# Missy&Rory Update - 8 Weeks old!



## MissysMum (Jun 19, 2014)

Just some comparison pictures for you.

Birth -












Now (8 weeks old) -
















Won't be long before he outgrows Missy!! And she is looking fantastic too!!


----------



##  (Jun 19, 2014)

WOW! He is growing like a weed! Momma is sure giving us the look....good job, Mom!


----------



## MissysMum (Jun 19, 2014)

Castle Rock Miniatures said:


> WOW! He is growing like a weed! Momma is sure giving us the look....good job, Mom!


He is growing unbelievably quick!!


----------



## Brooke S. (Jun 19, 2014)

Wow, his is BIG!! Good job with both of them MissysMum!


----------



## Ryan Johnson (Jun 19, 2014)

He just keeps getting more wonderful everyday.
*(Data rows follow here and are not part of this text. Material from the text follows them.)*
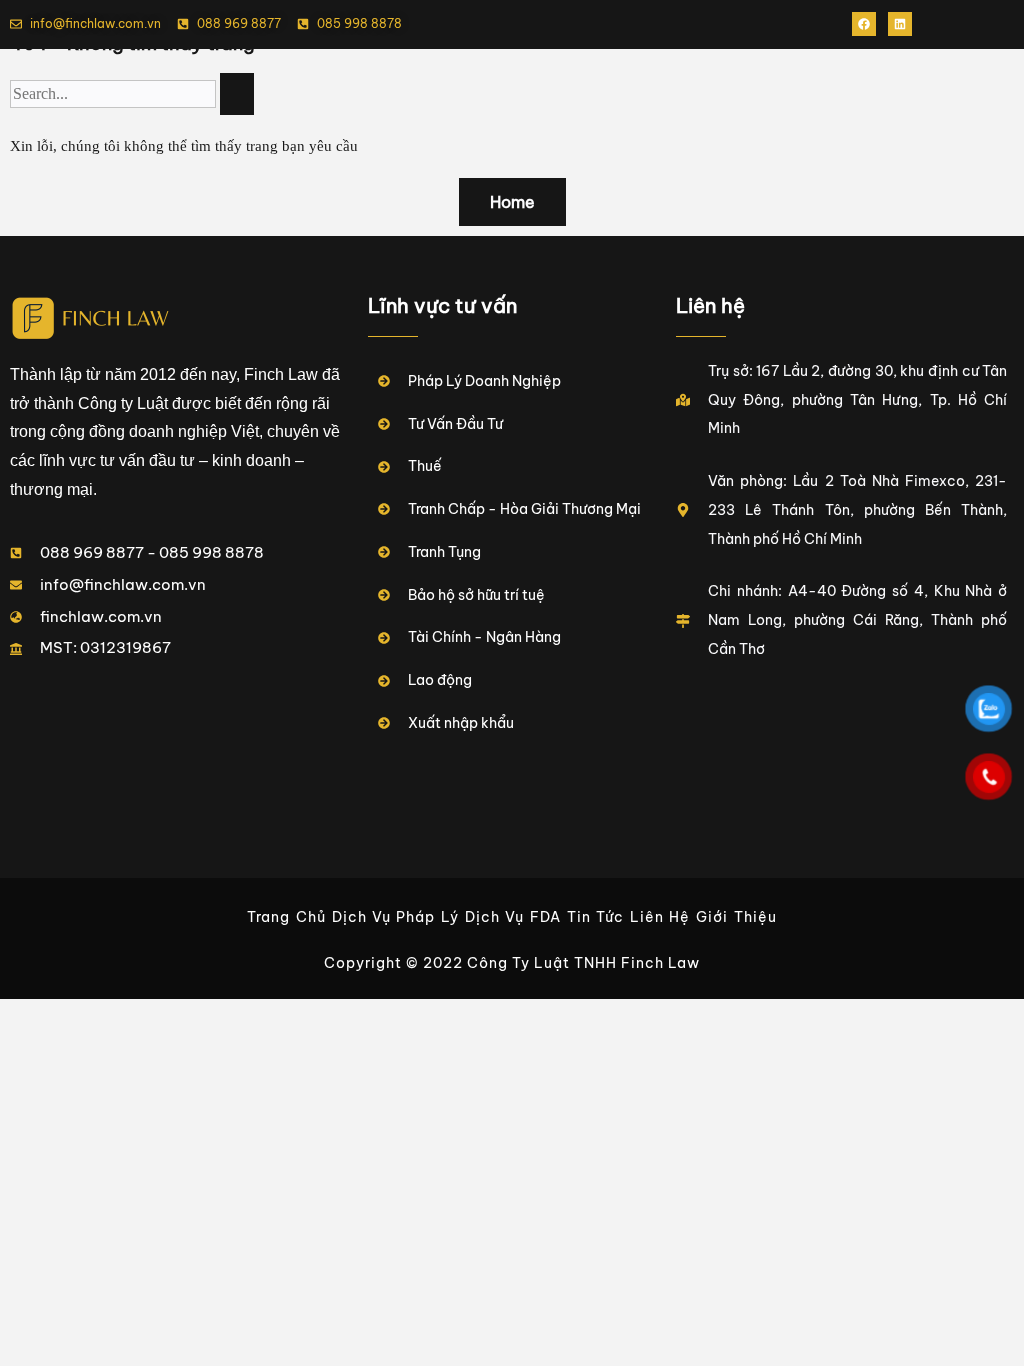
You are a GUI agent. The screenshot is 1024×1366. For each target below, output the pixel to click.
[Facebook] (864, 24)
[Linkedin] (900, 24)
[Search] (237, 94)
Lovely Boy Missysmum, Love his beautiful white face.


----------



## atotton (Jun 19, 2014)

Big handsome boy!


----------



## cassie (Jun 20, 2014)

wow! how did he fit in her tummy?! lol he is such a gorgeous big boy! growing up very nicely!


----------



## AnnaC (Jun 20, 2014)

Goodness where did that little foal go? He's certainly growing fast - looking very handsome too!! Great to see the updated pics of both of them, thank you.





Are you enjoying the beautiful summer weather we seem to be blessed with at the moment?


----------



## MissysMum (Jun 20, 2014)

Thank you everyone! Oh it's lovely, AnnaC, so warm. Only bother is the pesky midgies!! How you doing? xx


----------



## AnnaC (Jun 21, 2014)

Pretty good thanks - just madly busy making the most of this great weather. Both my babies are living out now (just over a month old) coming back into their stables once a day for their special feeds. Just turned 80 odd sheep out with them to help keep the gass down and the naughty colt has been having marvellous fun rounding them all up - poor sheep! Luckily he loses interest before they all get too hot and bothered!


----------



## MissysMum (Jun 22, 2014)

AnnaC said:


> Pretty good thanks - just madly busy making the most of this great weather. Both my babies are living out now (just over a month old) coming back into their stables once a day for their special feeds. Just turned 80 odd sheep out with them to help keep the gass down and the naughty colt has been having marvellous fun rounding them all up - poor sheep! Luckily he loses interest before they all get too hot and bothered!


Oooh sounds fun 

Rory is 9 weeks old today


----------